- [DIRECTIVE 1]
Answer these questions from the simple_cl documentation:
(a) What does the module assume the number of work-groups is?
(b) What does acquire_opencl_devices do?
(c) What value is NP set to in the example usage?

- [READING PASSAGE]

-- Start --

13. simple_cl Module

This module provides a convenient method for working with openCL via pyopencl, by simplifying access to devices, allowing precision to be determined on the fly and by providing common complex variable functions.

It also simplifies function calls be assuming that the desired number of work-groups and work-items is the number of compute units and max workgroup size, respectively. This means the looping needs to be handled in the kernel, as in the example below.

13.1. Overview

CLSession([device, use_doubles, group_size, …])

Create an OpenCL session on the specified device, while defining float precision and some utility functions.

acquire_opencl_devices(devname)

Find OpenCL devices with matching descriptions.

is_job_done(event)

Check if an OpenCL task is done.

get_device_info(device, field)

Get information about an opencl device.

13.2. Example Usage

from ilpm import simple_cl
import numpy as np
import time

NP = 10**6
REPEATS = 10

#Here we are creating the an OpenCL context on the CPU.  Why bother?  This
#  causes the code execution to be multithreaded, which should speed it up!
ctx = simple_cl.CLSession(device='cpu', use_doubles=False)

#OpenCL code
ctx.compile('''
    __kernel void dot_product(__global REAL* a, __global REAL* b, int np, __global REAL* result)
    {
        for(int i = get_global_id(0); i < np; i += get_global_size(0)) {
        result[i] = dot(get_3D(a, i), get_3D(b, i));
        }
    }''')

#Initial data
a = np.random.rand(NP, 3)
b = np.random.rand(NP, 3)

#Create version of data on device
a_cl = ctx.to_device(a)
b_cl = ctx.to_device(b)
result_cl = ctx.empty(NP)

#Run in OpenCL
start = time.time()
for n in range(REPEATS):
    event = ctx.dot_product(a_cl, b_cl, NP, result_cl)
event.wait()
print 'OpenCL: %5.1f ms' % ((time.time() - start)*1E3)

-- End --

- [GIVEN DATA]

-- Start --

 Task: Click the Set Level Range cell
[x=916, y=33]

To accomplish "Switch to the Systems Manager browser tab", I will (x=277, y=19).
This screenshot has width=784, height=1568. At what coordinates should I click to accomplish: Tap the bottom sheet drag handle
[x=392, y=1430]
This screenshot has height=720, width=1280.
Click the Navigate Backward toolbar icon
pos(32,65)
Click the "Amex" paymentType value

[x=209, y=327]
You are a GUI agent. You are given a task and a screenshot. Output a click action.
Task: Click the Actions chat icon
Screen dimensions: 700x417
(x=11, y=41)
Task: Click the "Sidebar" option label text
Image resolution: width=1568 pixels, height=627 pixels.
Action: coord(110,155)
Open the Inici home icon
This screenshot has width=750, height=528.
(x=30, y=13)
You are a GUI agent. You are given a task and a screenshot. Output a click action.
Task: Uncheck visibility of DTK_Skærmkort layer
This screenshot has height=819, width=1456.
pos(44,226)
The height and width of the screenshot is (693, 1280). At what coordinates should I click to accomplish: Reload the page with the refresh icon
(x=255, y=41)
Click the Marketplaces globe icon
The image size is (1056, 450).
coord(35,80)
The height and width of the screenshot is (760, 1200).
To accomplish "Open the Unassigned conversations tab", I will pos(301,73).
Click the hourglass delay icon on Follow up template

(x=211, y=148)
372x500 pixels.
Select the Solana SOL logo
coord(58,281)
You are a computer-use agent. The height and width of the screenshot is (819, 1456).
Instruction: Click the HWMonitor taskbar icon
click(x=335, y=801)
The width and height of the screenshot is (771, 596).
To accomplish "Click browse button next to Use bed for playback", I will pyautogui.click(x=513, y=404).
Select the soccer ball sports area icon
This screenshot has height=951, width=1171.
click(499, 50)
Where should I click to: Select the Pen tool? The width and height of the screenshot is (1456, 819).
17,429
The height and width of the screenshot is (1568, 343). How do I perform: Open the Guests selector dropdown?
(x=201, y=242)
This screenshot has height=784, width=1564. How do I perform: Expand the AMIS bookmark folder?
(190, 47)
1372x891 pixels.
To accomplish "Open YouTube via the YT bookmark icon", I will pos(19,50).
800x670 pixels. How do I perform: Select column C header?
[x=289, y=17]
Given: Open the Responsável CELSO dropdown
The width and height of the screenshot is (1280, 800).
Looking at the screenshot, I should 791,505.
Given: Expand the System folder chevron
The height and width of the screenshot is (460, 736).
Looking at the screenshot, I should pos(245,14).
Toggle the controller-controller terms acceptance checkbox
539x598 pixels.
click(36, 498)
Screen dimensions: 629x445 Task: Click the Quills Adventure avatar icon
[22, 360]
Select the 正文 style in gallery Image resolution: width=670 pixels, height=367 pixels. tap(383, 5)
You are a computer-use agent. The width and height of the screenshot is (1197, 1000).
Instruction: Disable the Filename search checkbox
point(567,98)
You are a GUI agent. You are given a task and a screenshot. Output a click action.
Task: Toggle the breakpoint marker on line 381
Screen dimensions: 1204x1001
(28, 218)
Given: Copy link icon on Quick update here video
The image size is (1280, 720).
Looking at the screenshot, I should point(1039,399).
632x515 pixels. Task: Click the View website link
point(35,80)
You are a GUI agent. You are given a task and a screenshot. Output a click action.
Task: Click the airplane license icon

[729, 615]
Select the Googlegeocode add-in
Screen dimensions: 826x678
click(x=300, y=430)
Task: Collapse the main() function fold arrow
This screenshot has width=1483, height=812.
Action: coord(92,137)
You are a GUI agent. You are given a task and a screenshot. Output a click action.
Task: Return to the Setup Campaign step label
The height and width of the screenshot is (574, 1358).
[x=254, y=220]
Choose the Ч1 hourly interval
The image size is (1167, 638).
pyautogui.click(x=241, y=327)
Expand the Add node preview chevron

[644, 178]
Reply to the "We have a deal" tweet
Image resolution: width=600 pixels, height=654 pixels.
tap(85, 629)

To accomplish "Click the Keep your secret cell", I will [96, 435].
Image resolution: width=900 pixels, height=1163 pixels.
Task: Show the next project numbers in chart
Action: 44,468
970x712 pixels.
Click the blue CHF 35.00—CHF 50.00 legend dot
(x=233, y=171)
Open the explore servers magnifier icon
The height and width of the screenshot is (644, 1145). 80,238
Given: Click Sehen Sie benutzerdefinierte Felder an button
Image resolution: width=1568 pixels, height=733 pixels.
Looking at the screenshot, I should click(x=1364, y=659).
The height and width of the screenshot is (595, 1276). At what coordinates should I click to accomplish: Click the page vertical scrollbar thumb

-- End --

- [DIRECTIVE 2]
From the entries, copy verbatim the lines from the line with "1372x891 pixels." to the line with "[x=289, y=17]".

- [TASK SOLUTION 1]
(a) The number of compute units.
(b) It finds OpenCL devices with matching descriptions.
(c) 10**6.

- [TASK SOLUTION 2]
1372x891 pixels.
To accomplish "Open YouTube via the YT bookmark icon", I will pos(19,50).
800x670 pixels. How do I perform: Select column C header?
[x=289, y=17]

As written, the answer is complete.